Burundi : Des défenseurs des droits humains plaident pour une loi sur la succession  

Les activistes de la société civile burundaise demandent au législateur d’accélérer le processus d’adoption d’une loi sur les successions, les régimes matrimoniaux et les libéralités. Selon eux, l’absence des textes régissant la succession pourrait être à l’origine des conflits, alors que la constitution de la République du Burundi défend le principe de l’égalité entre tous les citoyens.

Des défenseurs des droits humains au Burundi plaident pour une loi spécifique sur la succession qui permettrait aux femmes d’hériter comme les hommes. Jusqu’aujourd’hui, au Burundi, la succession est encore régie par la coutume. Or, cette dernière réserve l’héritage aux hommes seulement. Ceci viole la constitution de la République du Burundi qui défend le principe de l’égalité entre tous citoyens à ses articles 13 et 22. Certains membres des organisations de la société civile avec qui nous nous sommes entretenus montrent leurs préoccupations. Ils espèrent que les décideurs politiques vont comprendre leur plaidoyer et faciliter l’adoption de ladite loi.

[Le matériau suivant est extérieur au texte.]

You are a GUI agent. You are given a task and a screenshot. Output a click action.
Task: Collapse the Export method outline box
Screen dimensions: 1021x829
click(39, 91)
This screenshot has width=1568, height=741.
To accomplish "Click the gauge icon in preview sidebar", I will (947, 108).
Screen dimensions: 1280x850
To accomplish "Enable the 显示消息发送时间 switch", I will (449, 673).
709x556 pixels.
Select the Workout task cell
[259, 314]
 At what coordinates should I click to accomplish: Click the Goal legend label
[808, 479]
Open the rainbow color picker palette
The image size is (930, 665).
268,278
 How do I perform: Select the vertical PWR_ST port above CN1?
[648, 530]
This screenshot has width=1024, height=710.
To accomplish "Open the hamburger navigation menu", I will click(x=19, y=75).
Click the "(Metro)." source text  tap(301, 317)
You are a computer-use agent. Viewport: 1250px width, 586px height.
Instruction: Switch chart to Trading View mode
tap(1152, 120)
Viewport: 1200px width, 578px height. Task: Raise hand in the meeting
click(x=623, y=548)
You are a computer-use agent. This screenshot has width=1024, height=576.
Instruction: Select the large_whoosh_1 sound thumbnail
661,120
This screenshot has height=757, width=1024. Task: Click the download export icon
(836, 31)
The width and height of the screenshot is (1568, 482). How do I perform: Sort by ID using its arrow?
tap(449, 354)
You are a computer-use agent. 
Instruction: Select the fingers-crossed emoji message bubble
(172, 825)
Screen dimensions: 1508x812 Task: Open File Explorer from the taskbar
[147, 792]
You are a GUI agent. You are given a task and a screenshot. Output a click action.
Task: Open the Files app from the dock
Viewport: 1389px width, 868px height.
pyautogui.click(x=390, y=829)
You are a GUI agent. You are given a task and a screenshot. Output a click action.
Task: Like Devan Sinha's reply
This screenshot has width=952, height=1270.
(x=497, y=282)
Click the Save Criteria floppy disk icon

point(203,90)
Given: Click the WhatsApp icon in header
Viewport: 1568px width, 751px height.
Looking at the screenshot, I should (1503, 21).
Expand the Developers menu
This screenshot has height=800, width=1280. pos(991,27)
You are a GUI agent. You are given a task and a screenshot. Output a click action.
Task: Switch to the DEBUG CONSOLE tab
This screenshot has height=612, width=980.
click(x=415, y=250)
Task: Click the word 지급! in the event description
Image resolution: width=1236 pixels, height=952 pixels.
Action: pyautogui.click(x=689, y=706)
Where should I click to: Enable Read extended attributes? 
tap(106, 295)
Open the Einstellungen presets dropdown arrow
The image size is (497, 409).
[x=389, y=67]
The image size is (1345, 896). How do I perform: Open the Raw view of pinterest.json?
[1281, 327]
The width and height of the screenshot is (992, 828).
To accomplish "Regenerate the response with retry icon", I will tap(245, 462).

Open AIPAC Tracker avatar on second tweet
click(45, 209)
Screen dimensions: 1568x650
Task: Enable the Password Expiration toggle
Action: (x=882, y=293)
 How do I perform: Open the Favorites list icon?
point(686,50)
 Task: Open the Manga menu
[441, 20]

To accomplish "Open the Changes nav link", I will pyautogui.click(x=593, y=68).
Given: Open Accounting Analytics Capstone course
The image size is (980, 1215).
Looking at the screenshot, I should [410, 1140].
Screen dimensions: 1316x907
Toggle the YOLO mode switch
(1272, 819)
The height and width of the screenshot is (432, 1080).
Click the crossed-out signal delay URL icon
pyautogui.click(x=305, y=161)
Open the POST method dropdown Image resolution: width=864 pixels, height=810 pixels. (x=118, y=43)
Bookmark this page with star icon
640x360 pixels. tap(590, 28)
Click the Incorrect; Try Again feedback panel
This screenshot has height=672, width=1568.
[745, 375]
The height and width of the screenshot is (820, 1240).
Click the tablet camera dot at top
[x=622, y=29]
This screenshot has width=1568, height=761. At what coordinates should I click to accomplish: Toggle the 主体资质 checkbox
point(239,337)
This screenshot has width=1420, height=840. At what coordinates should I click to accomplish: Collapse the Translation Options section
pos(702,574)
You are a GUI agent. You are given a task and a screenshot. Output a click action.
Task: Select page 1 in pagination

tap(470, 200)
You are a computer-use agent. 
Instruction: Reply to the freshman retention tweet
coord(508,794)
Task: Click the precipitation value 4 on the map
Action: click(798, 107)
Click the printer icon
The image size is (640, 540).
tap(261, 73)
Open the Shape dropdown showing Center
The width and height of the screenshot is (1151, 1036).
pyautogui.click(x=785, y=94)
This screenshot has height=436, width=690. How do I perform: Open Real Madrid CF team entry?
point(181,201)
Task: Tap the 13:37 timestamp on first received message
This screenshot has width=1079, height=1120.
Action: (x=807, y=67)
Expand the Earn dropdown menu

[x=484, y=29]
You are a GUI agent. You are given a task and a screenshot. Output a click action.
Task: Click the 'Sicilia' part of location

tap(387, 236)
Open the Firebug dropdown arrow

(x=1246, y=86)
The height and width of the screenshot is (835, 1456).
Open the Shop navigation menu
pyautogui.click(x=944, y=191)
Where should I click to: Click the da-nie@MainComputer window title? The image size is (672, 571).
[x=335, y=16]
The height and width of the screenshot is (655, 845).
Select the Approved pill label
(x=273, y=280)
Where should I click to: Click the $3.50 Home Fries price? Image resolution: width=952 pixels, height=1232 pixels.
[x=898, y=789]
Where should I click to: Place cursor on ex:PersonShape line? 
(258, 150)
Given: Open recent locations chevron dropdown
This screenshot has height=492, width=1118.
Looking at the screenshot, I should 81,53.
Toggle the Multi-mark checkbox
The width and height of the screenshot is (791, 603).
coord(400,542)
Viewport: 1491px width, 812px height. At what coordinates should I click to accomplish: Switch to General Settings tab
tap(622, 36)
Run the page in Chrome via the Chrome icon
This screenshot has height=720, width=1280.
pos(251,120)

Augustin Niyongabo, le coordinateur du réseau Burundi MenEngage (BMEN), trouve qu’empêcher les femmes d’hériter la terre de leurs parents au même titre que les hommes est une atteinte à leurs droits socio-économiques. Il l’explique : «Les femmes sont parfois refusées l’accès au crédit bancaire car elles n’ont pas de garantie à présenter, alors qu’elles pouvaient hypothéquer une partie de la terre si la loi sur la succession était déjà votée ».

Plaidant pour l’adoption de cette loi, Niyongabo montre également les conflits qui arrivent en cas d’une femme qui met au monde un enfant en dehors du mariage par exemple. « Si cette femme n’a pas eu la chance d’être mariée chez quelqu’un qui l’a engrossée, son enfant ne peut pas hériter chez ses oncles. Elle est à la charge de sa mère, alors que cette dernière n’a droit qu’à une petite portion de la terre selon la  coutume. Il est temps que le législateur pense à tous ces problèmes », explique-t-il.

Le coordinateur de BMEN fait savoir que son réseau ne ménagera aucun effort pour plaider afin que l’héritage des femmes soit une réalité.


Augustin NIYONGABO: «Les femmes sont parfois refusées l’accès au crédit bancaire car elles n’ont pas de garantie à présenter, alors qu’elles pouvaient hypothéquer une partie de la terre si la loi sur la succession était déjà votée »

Marie Concessa Barubike, coordinatrice des projets au sein de l’Association des Femmes Rapatriées du Burundi (AFRABU) salue d’abord certaines avancées. « Bien qu’il n’y ait pas encore des textes juridiques régissant la succession, nous voyons que le juge a, quand même, devancé le législateur. Des fois, s’il s’agit de partager la propriété foncière, nous voyons qu’il y a des cas où le juge considère au même pied d’égalité les garçons et les filles malgré l’absence d’une loi spécifique. Cela devrait inspirer le législateur afin d’accélérer l’élaboration de la loi sur la succession qui donnera des orientations claires en la matière ».

Cette activiste de la société civile montre que l’absence de ce texte de référence pourrait même provoquer des conflits entre frères et sœurs. Elle donne un exemple : « quand par exemple un parent a un enfant bien aimé plus que les autres et qu’il décide de lui léguer une partie de sa propriété sans consensus avec les autres, c’est vraiment injuste. C’est la loi sur les successions, les régimes matrimoniaux et les libéralités qui devrait régir tout cela », déplore-t-elle.

Barubike montre encore d’autres irrégularités liées à l’absence de cette loi spécifique. C’est notamment le cas de certification foncière qui est en train d’être opérée dans certaines communes du Burundi. Elle précise qu’il y a des fiches où seul l’homme appose sa signature. Pourtant, déplore-t-elle, la femme devrait aussi signer. De plus, poursuit-elle, toutes les fiches ne sont pas identiques. Il y en a qui disposent d’un espace de signature pour l’homme et pour la femme. Et d’autres qui n’en a pas. Pour cela, l’activiste interpelle le législateur à considérer tous ces cas et voter des textes juridiques.

Vers une solution ?

A l’occasion de la célébration de la journée internationale des femmes, le 8 mars 2022, le Président de la République du Burundi, Evariste Ndayishimiye, a demandé au forum national des femmes de lui faire une analyse par rapport au projet de loi sur les successions, les régimes matrimoniaux et les libéralités. Le forum s’y penche. Il s’apprête à transmettre son analyse au chef de l’Etat prochainement.

Signalons que le projet de loi sur la succession a été préparé, depuis 2004, mais, jusque-là, n’a pas encore été votée.